Legitimacy of human modification of the environment

This principle legitimises human modification of the natural environment and natural processes, and therefore mandates sustainable development itself. It contrasts with one version of "the naturalistic fallacy" - the view that nature is always perfect. This principle also demystifies biodiversity and places it in the context of the human-focused nature of sustainable development.

Nature and natural processes are not always optimal in a sustainable development context. Likewise, approaches to biodiversity should focus not on its maximisation but on the role of biodiversity in optimal ecosystem functioning, in the provision of environmental services and in maintaining long-term "option value".

Precautionary approach

The precautionary approach holds that where there is a threat of serious or irreversible environmental or other damage, the lack of full scientific certainty should not be used as a reason for postponing measures to prevent it. This precautionary approach contrasts with, for example, the World Trade Organization Agreement on the Application of Sanitary and Phytosanitary Measures (the SPS Agreement) principles where evidence of actual (rather than hypothetical potential) risk is required before measures such as technical barriers to trade can be implemented. The precautionary approach must be used sparingly and prudently in association with cost-benefit analysis to ensure it is not applied where the damage that might occur is not especially serious or irreversible. The precautionary approach provides important guidance in sustainable development, provided "scope creep" and "cry wolf" behaviours are avoided. It needs to be complemented by assessments of the appropriate levels of risk that should be borne, and by the principle of relativity.

Relativity

Sustainable development is not based on absolutes but on relativities. Sustainable development issues typically involve competing priorities and choices between relativities - for example, pollution can never be completely eliminated, and some minor externalities may never be effectively addressed and may have to be accepted. Relativity recognises that risk cannot be eliminated but is rather relative to probabilities and to the magnitude of potential harm. It also implies that there is some very limited right to pollute in the sense that human activities invariably cause some level of pollution or other negative effects that have to be accepted.

◇ ◇ ◇ ◇ ◇

WHAT YOU SHOULD DO: List every section heading in the sustainable development text above.

PROVIDED DATA:
◇ ◇ ◇ ◇ ◇

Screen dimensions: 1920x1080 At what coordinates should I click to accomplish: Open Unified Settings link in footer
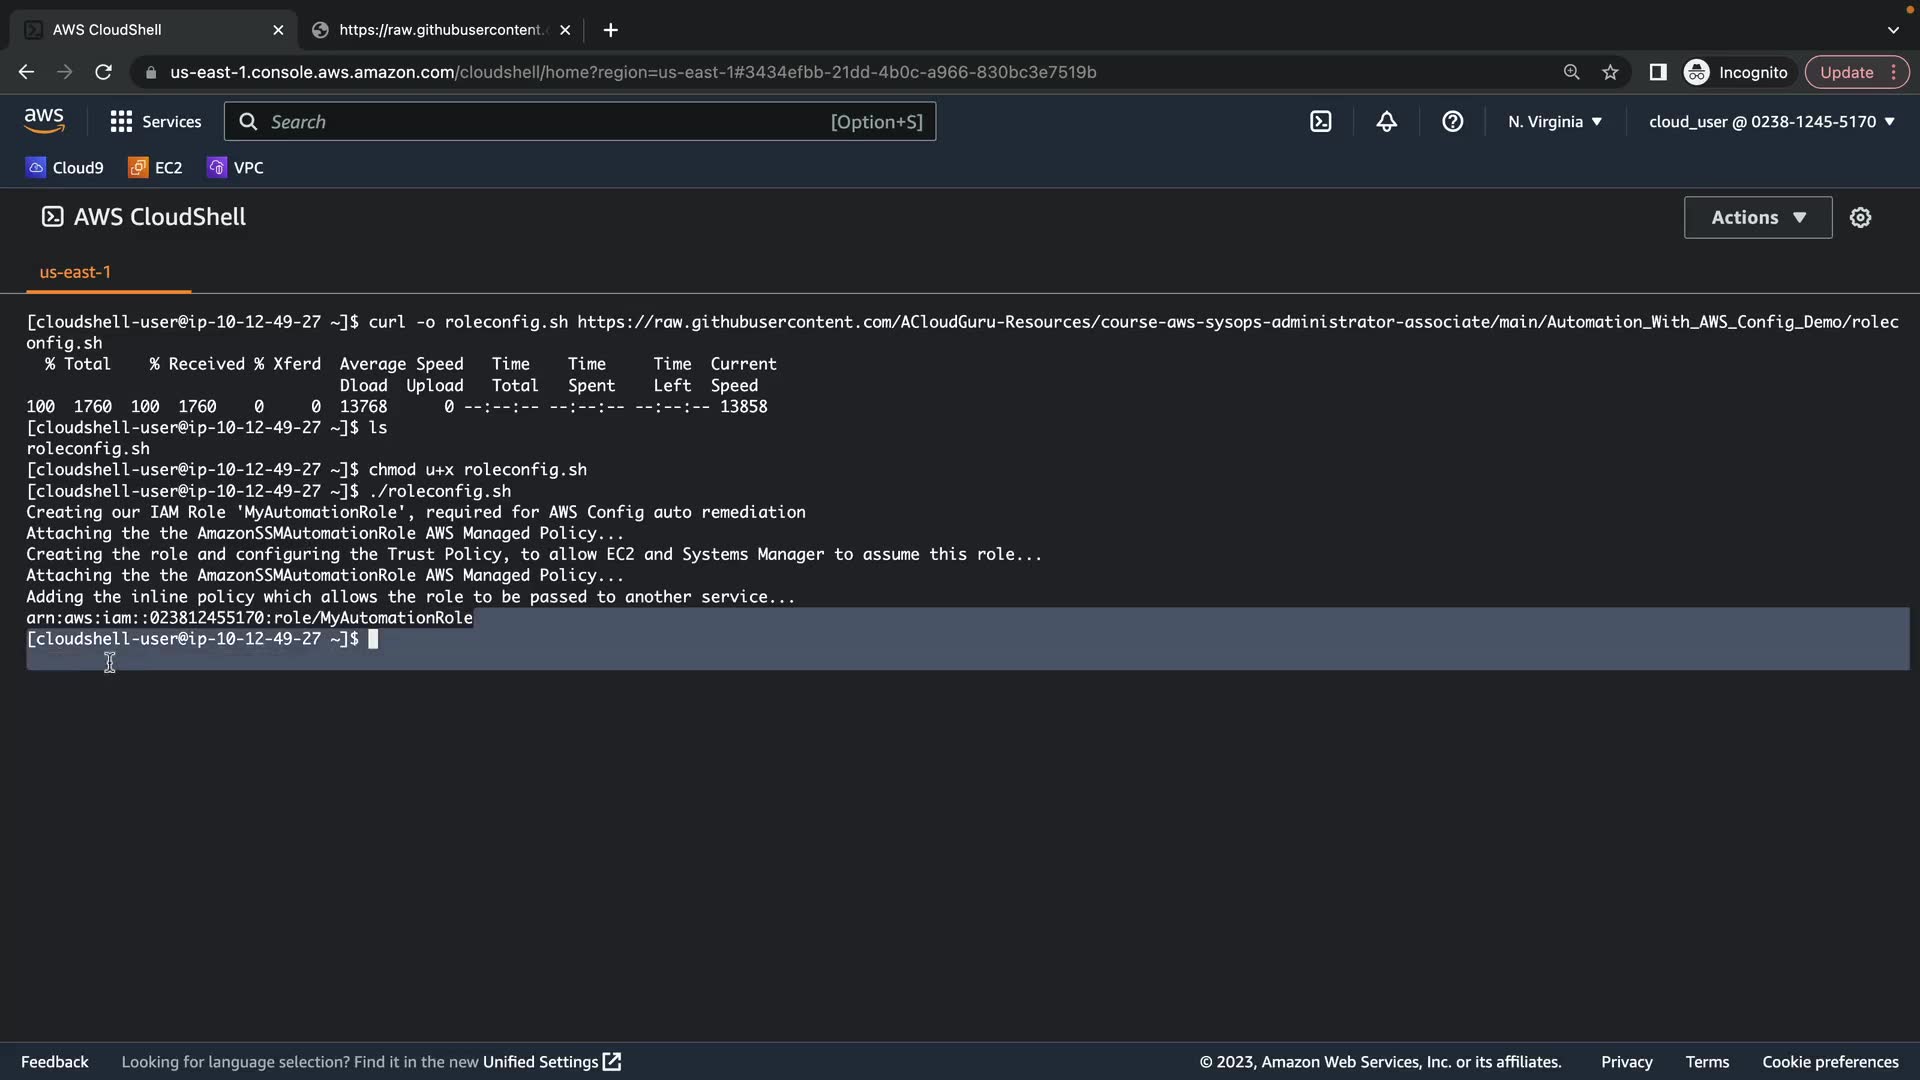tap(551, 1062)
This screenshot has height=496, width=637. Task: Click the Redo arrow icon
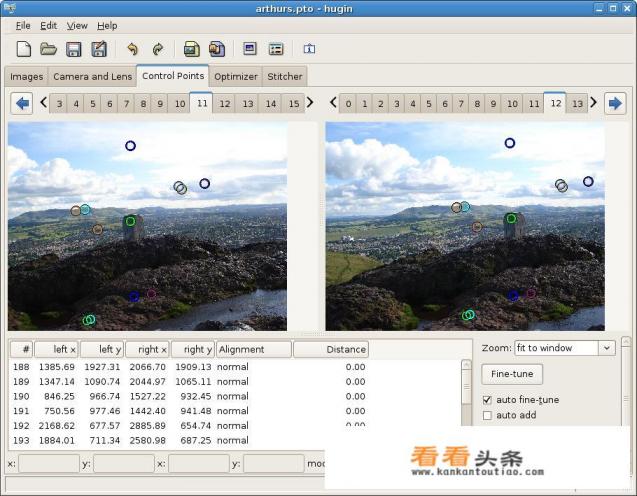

◇ ◇ ◇ ◇ ◇

ANSWER FOR THE TASK:
- Legitimacy of human modification of the environment
- Precautionary approach
- Relativity